◆ TRECHO FORNECIDO ◆

__________________________________________________

De 2014 a 2016, Carla Borges, 36, foi coordenadora de direito à memória e à verdade da Secretaria de Direitos Humanos e Cidadania da capital e uma das responsáveis por aproximar o GTP da população de Perus.

Foram organizadas visitas ao Instituto Forense e uma articulação com artistas locais para a produção do maior painel de grafite do bairro, produzido por mais de 100 grafiteiros por meio do projeto Perusferia, que retrata as diversas violações de direitos nos muros do cemitério Dom Bosco.

O decreto presidencial, diz Carla, causou apreensão. “Para mim, são ataques diretos aos poucos e já frágeis espaços de participação social que a gente tinha antes, e a espaços de pesquisa, que têm trabalhado para comprovar os fatos e as violações de direitos humanos cometidas pelo Estado brasileiro durante a ditadura militar”, explica.

Segundo Marina Di Giusto, integrante do GTP Perus, o presidente da República não tem o poder para desfazer o grupo, por se tratar de um acordo de cooperação. Mas ressalva que dependerá da gestão renovar o Acordo de Cooperação Técnica e a recontratação das peritas para a continuidade do trabalho. “Mesmo não tendo o poder para acabar com o GTP, o governo pode dificultar o trabalho”, diz Marina.

Quando a vala clandestina foi aberta, Rogério Tretin, 40, era um jovem estudante, que morava a 3 km do cemitério. Ele ainda se lembra da movimentação no cemitério, ao encontrarem as ossadas. “Vi a imprensa chegando. Vi pais e mães que foram ao local, já pensando em seus [filhos] desaparecidos durante a ditadura”.

Agora, professor de história, Rogério diz acreditar que “estão tentando esconder mais uma ossada”, com o possível fim do GTP. No trabalho, o educador se dedica a apresentar narrativas que vão além da oficial, com o objetivo de aproximar os estudantes da realidade do bairro. “Abordar estes fatos em aula faz com que o aluno amplie o conhecimento, quebre paradigmas unilaterais e tenha um olhar participativo do bairro”.

O esforço para abordar a história da vala pode ser conferido também nas ruas e espaços culturais do bairro, com o trabalho do Grupo Pandora de Teatro, da Comunidade Cultural Quilombaque e do Centro de Direitos Humanos Alberto Pazini.

__________________________________________________

◆ MATERIAL APRESENTADO ◆
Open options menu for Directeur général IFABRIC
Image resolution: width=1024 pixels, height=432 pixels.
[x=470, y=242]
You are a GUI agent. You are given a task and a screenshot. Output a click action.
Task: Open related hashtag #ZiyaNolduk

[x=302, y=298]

__________________________________________________

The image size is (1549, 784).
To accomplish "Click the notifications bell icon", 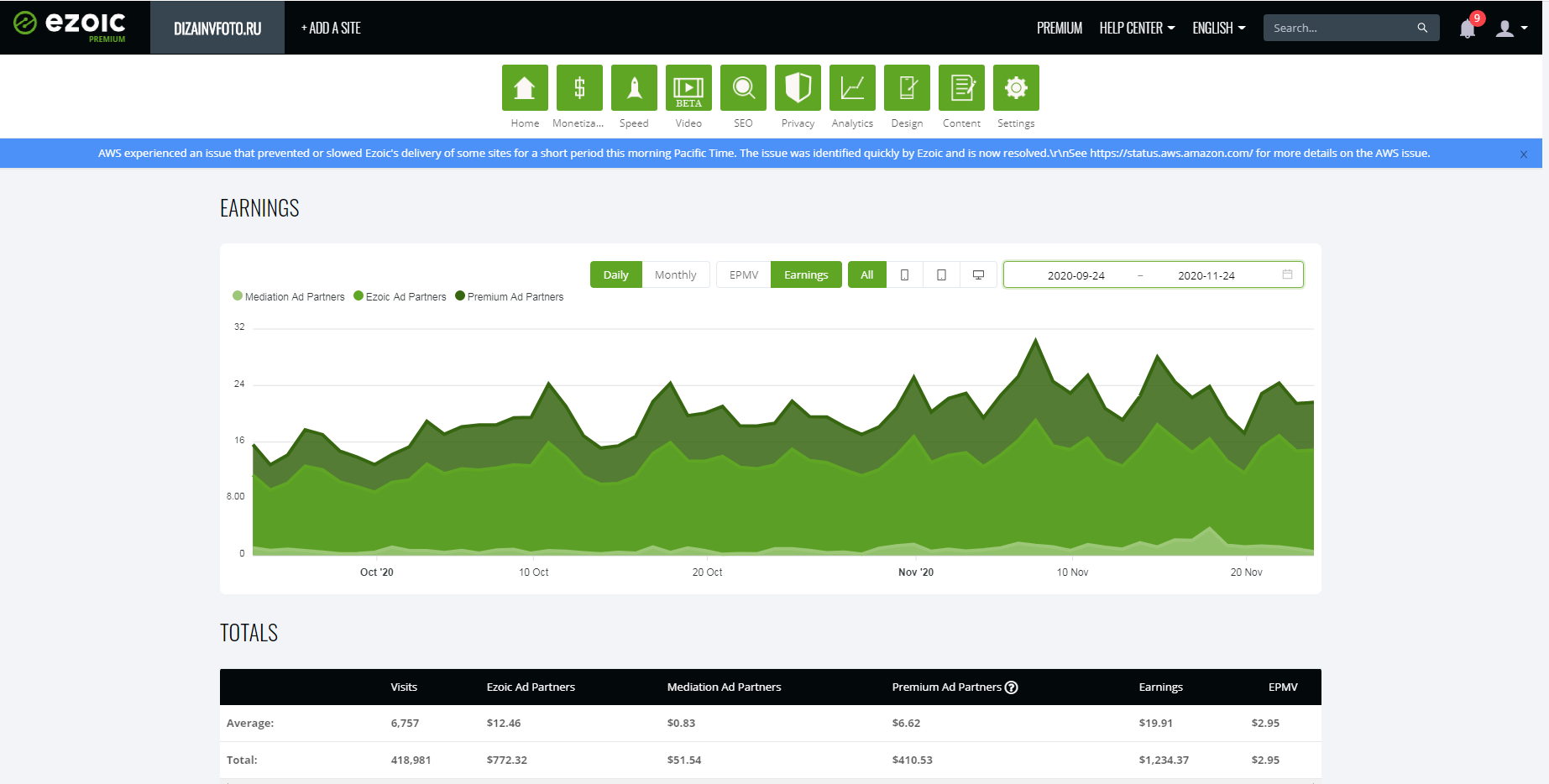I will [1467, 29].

__________________________________________________

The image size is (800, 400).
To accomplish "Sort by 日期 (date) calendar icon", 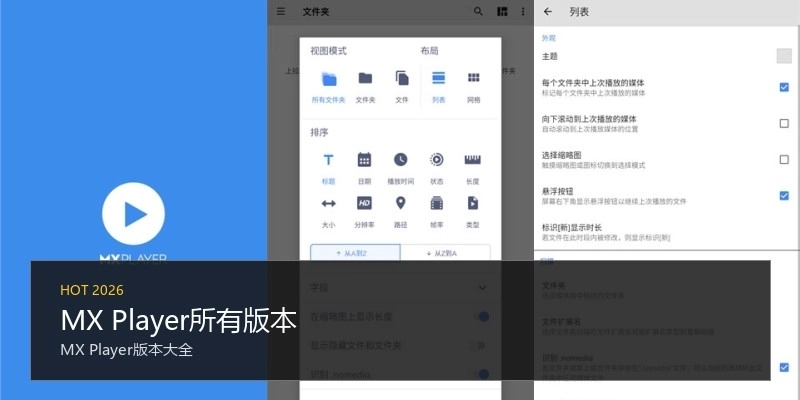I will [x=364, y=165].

__________________________________________________

◆ CONJUNTO DE TAREFAS ◆
• A. Repita sem alterações a parte do trecho fornecido que começa em "De 2014 a 2016, Carla" e termina em "cemitério Dom Bosco.".
• B. Segundo o trecho fornecido, quais grupos e entidades mostram a história da vala nas ruas e espaços culturais do bairro? Liste todos.
• C. De acordo com o trecho fornecido, quantos grafiteiros participaram do painel do projeto Perusferia?

◆ RESPOSTAS ◆
• A.
De 2014 a 2016, Carla Borges, 36, foi coordenadora de direito à memória e à verdade da Secretaria de Direitos Humanos e Cidadania da capital e uma das responsáveis por aproximar o GTP da população de Perus.

Foram organizadas visitas ao Instituto Forense e uma articulação com artistas locais para a produção do maior painel de grafite do bairro, produzido por mais de 100 grafiteiros por meio do projeto Perusferia, que retrata as diversas violações de direitos nos muros do cemitério Dom Bosco.

• B.
Grupo Pandora de Teatro
Comunidade Cultural Quilombaque
Centro de Direitos Humanos Alberto Pazini

• C. Mais de 100 grafiteiros.